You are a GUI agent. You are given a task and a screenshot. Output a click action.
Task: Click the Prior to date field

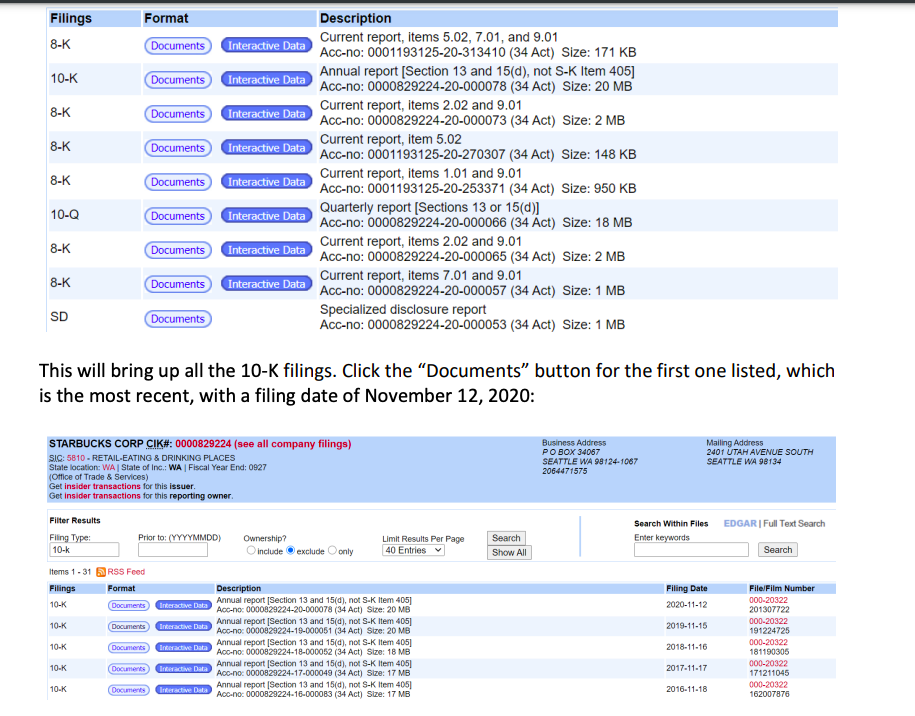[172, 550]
---
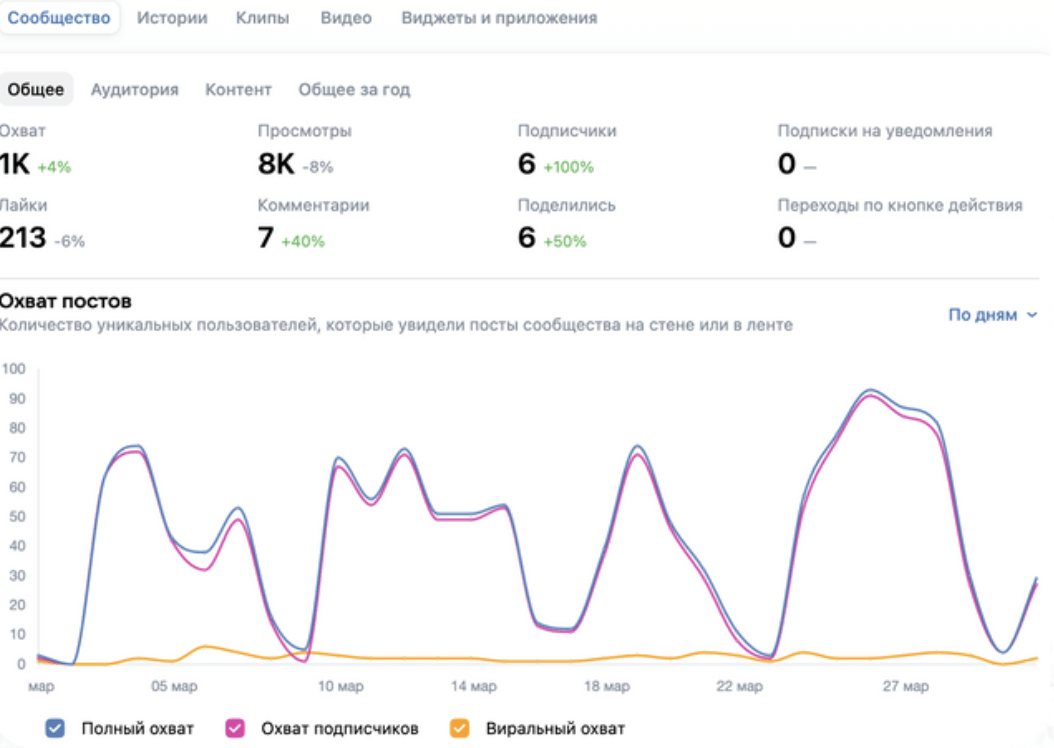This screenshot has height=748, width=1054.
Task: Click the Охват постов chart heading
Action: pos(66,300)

### EXERCISE DESCRIPTION
Rewrite the data lines from the one containing "This screenshot has height=748, width=1054." through the one containing "Action: pos(66,300)", inclusive, as a numbered list with no blank lines. Omit the pictures.

### OUTPUT
1. This screenshot has height=748, width=1054.
2. Task: Click the Охват постов chart heading
3. Action: pos(66,300)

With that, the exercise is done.